### Dataset entries
──────────────────────────────
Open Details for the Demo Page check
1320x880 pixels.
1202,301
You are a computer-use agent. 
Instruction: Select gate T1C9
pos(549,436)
──────────────────────────────
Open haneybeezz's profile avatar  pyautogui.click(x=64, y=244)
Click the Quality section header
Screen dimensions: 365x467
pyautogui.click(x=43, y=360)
──────────────────────────────
### Exercise task
Format the rows from the line with "You are a computer-use agent." to the line with "pos(549,436)" as a JSON list of strings, one string per line, leaving out blank lines.

### Complete response
[
  "You are a computer-use agent. ",
  "Instruction: Select gate T1C9",
  "pos(549,436)"
]